A lot of times people who don't know about joins do the basic join of select x.a y.b from x, y where x.c = y.c Not realizing that Most SQL engines will take all the records of x and cross them with y so you will have x.records*y.records Loaded in your system, the it goes and removes the matches. So O(n^2) in performance, Vs. If you do a Select x.a, y.b from x left join y on x.c
Sorry, but it doesn't work that way. As far as I know, none of the decent SQL engine choke on it, although I'm not sure on Access :P
Also, a lot depends on the size of the dataset and other parameters in the where clause. Real life example, with len(r) = ~1M and len(g) = ~20k: select * from core_report r, core_guild g where r.guild_id = g.id and g.id = 7. With this query, postgres executes it as: scan core_report_guild_id index, look for id=7. Then, lookup g by primary key and join it in a nested loop with loops=1. Without the g.id = 7, it executes as: table scan g, hash it, table scan r and join the two with a hash join. Note that the query planner switched from fetch by primary key, which is O(log n) * n rows -> O(n log n), to table scan x2, O(n), but with a much lower actual cost because walking a BTree isn't cheap. It also ordered it so that only 20k rows get hashed and copy-pasted into the main dataset, not the other way around. That's the advantage of using a proper DBMS.
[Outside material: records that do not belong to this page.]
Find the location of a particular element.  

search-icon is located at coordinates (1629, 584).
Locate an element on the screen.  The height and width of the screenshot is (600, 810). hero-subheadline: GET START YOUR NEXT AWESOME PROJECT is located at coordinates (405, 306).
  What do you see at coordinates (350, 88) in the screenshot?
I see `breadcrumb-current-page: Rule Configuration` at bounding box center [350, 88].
You can pry PostgreSQL from my dead, cold hands. It's just so much easier to do meaningful things in a relational database, and until you hit the db-size > largest SSD (used to be RAM) you can buy limit, there is absolutely no reason to limit yourself to glorified tuple stores and hash tables. Okay, sometimes, ORM's can be slightly too eager to join stuff (causing queries like this one), but it's easily fixed by rewriting the line executing the query. Or just ignore it, even that monstrosity (1 index scan, 1 fetch-by-id loop, 3 full table scans) took only 1s max - who cares on a homepage/intranet/most websites.